Work to do:
**a)** Copy the travel blog post word for word from "I was not mentally" to "free Kirin beer)".
**b)** Pick up the travel blog post where it stops and keep writing it, not the data that follows it.

Source document:
● ● ●

“Twenty years from now you will be more disappointed by the things that you didn't do than by the ones you did do. So throw off the bowlines. Sail away from the safe harbor. Catch the trade winds in your sails. Explore. Dream. Discover.”- Mark Twain

Wednesday, December 9, 2015

Chasing the Sun

I arrived to Tokyo early this afternoon. Didn’t sleep a wink, watched about 4 movies, mostly featuring Tom Hanks. Japan must love him like Germany loves Hasselhoff.
I went to the Opera last night in Chicago. Came home with an Uber ride around 9 pm and crashed to Ane Brun (it's been a theme). My internal clock woke me up at 630, and I smiled at the ceiling. As I went to wake my friend up (whom was to be traveling to Asia with me) she told me she was too sick..so much that she cancelled her ticket. 
I was not mentally prepped for a solo trip- but once again- "life happens when you're busy making plans" (also been a theme with me).
Got dropped off and checked in with JAL (Japanese Airlines).
The day flight was what tripped me up. I spent my entire day in a cylinder..chasing the sun. (But hey- free Kirin beer)
Through customs and onto a coach bus for an hour to another airport…but through Tokyo city first.
Its @1600 here, I believe I skipped a day, not quite sure…but am confident that I am in the future.
The the air is chilly but refreshing, the trees are lush, the birds the color of pandas and origami cranes have come alive parallel to my bus window. Here goes another adventure. Onward towards happiness and smiles. Who knows where I will go, where I will end up, what I will encounter, who I will meet, what lies ahead.  For now, it’s a day here in the city, and for tomorrow, it's Vietnam. 

Bring it on life, I’m stoked to smile and shine!

● ● ●

Supplied information:
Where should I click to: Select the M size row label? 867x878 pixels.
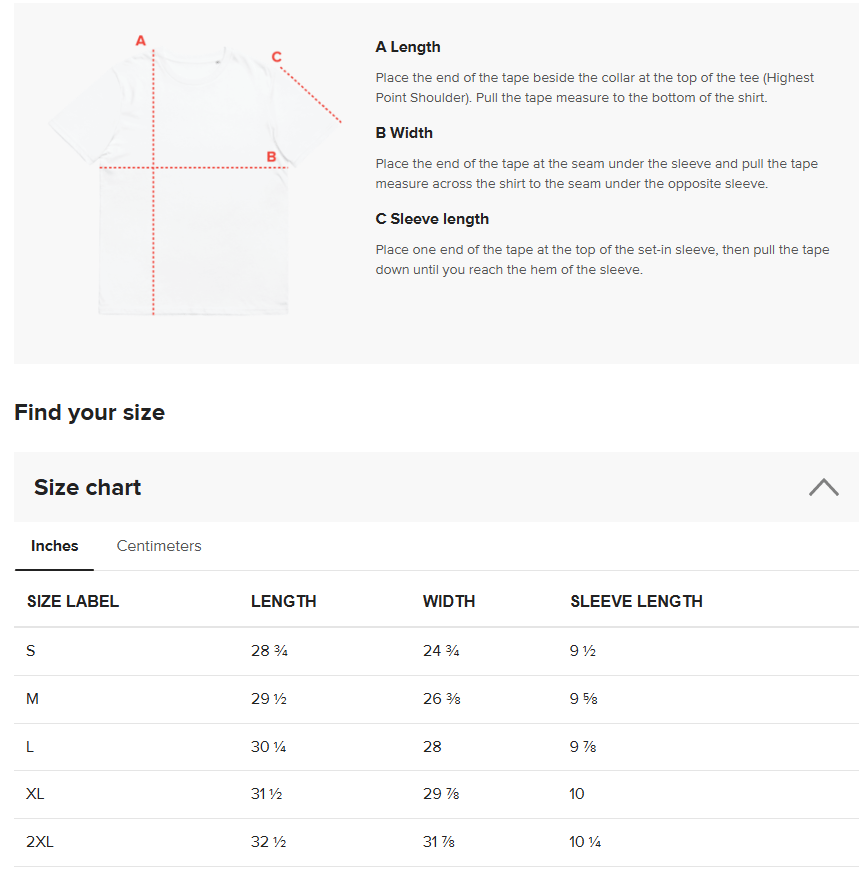pyautogui.click(x=33, y=699)
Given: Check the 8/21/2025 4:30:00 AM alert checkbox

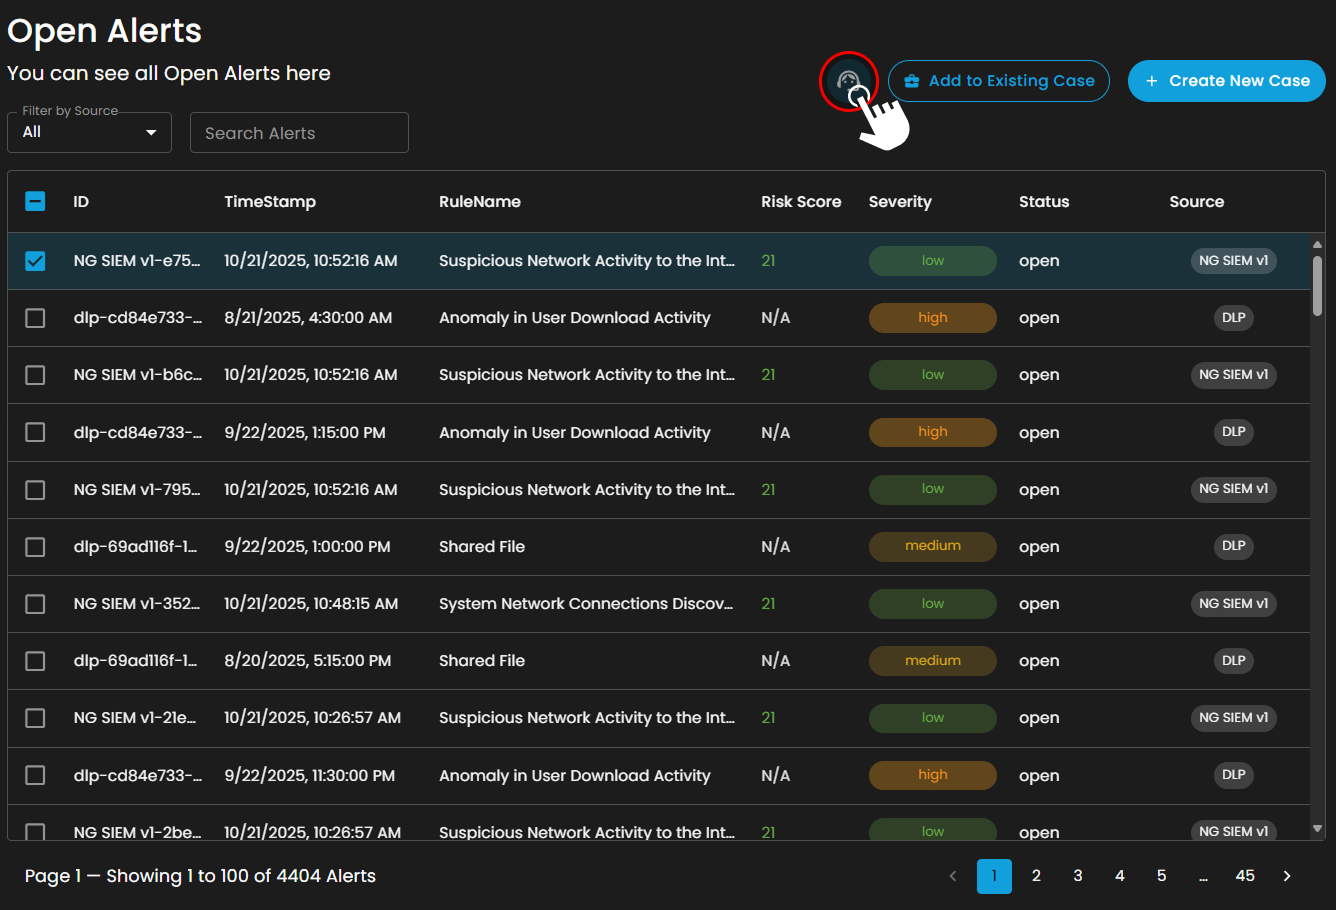Looking at the screenshot, I should pyautogui.click(x=35, y=318).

● ● ●

Exercise responses:
**a)**
I was not mentally prepped for a solo trip- but once again- "life happens when you're busy making plans" (also been a theme with me).
Got dropped off and checked in with JAL (Japanese Airlines).
The day flight was what tripped me up. I spent my entire day in a cylinder..chasing the sun. (But hey- free Kirin beer)

**b)**
(updates to come:))



Thursday, November 19, 2015

The Blank Spaces


It smells like pancakes and all I can hear are the waves.

I’ve been thinking of those spaces between the words- when we read/write them.
We need them. They are blank, they seem like nothing, rather than the something that they are. Without those spaces we wouldn’t be reminded to pause-and breathe.

The blank spaces force you to stop. Force you to pause.

When we are writing it forces us to pick up that pencil or pen and move over a little. Sometimes it grants us an ever longer pause and a re-think. We may question midway through what we are doing, what direction we are going, is the road ahead the correct one?

When we are reading we have already let ourselves go to the task. Some part of us is open to take in the words that are simply ink to paper in front of our eyes. In the spaces between the words, we pause, our eyes skip over. Sometimes it gives us a breather. It clearly separates thoughts, and different situations.

Life gives us those blank spaces.
Without knowing what to do with them is what many of us equate to boredom. To ‘a lul,’in a ‘bit of a slump.’ What awful adjectives to describe life and living...
I think that if we place sluggish and unattractive adjectives between the exciting, adventurous words of our lives we quite simply- misuse the pause.

Life is saying BREATHE. This space is necessary, you will see.


With the most respect, love, and kindness,

Brooke




Wednesday, November 18, 2015

Being Alone on an Explorer Ship

Every morning I wake up and it takes me about 3 full and complete seconds to realize that no little dog is jumping at my feet or there for kisses.

Eating my meals is different, looking at time is different. Coming home is different. My priorities are different.

I have not been alone in over 10 years. It has always been me and my little magical dog. And now its me and my gemstones and crystals and the earth.

It's different. I'm not a fan. I feel lonely. I feel lost. I feel bored. I feel sad. I feel sleepy.

Tucked up in a mysterious yellow tiki hut above the crashing surf makes me feel even further from the real world than ever.

Beautiful sadness. Breathtaking scenic loneliness.

"Only he who gives up is defeated. Everyone else is victorious.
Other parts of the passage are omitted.